How about the European Union, that bloc of countries so against Gitmo?

Across Europe, President Barack Obama’s decision to shut the Guantanamo Bay prison has raised an awkward question: Which EU states that railed against the camp will offer new lives to released prisoners?

The U.S. Defense Department says about 50 of the 245 prisoners awaiting freedom cannot go home again on security or political grounds, raising the need to find an alternative place to send them. But European Union members long critical of Guantanamo shied away on Friday from any firm commitments to help.

Ireland has joined Portugal, France, Germany and Switzerland in saying it probably would participate in an EU-organized plan that might take shape at a summit of foreign ministers starting Monday in Brussels.

But it already appears likely that Europe will leave some of Guantanamo’s inmates in limbo behind a policy of: No terrorists please.

Lots of talk, but little action from those who protested the loudest.  Classic.

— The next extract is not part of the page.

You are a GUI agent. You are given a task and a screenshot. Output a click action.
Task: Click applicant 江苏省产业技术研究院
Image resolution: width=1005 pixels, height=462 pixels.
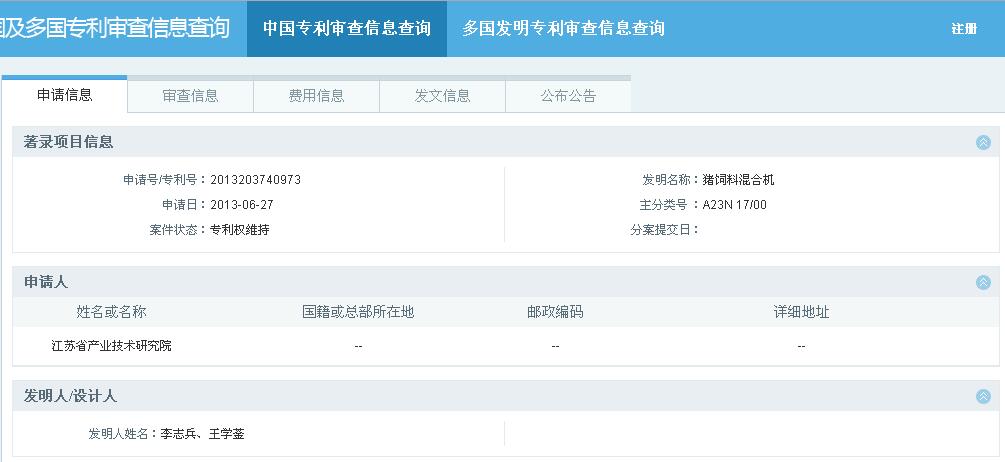tap(111, 346)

And letting them go free is fraught with its own dangers.

A Saudi national released from U.S. detention at Guantanamo Bay, Cuba, in September 2007 is believed to be a key leader in al Qaeda’s operations in Yemen, according to a U.S. counterterrorism official.

The Defense Department recently estimated that more than 60 terrorists released from Guantanamo may have returned to the battlefield.

According to the counterterrorism official, freed detainee Ali al-Shiri traveled to Yemen after being released to Saudi Arabia and may have been involved in recent al Qaeda attacks in Yemen, including a car bombing outside the U.S. Embassy in Sanaa last year that killed nearly a dozen people.

"He is one of a handful of al Qaeda deputies in Yemen," the official said. "He is one of the top terrorists."

No, they’re not being railroaded through tribunals.  If anything, we’re apparently giving them quite a lot of benefit of the doubt. 

Not the way to start an administration.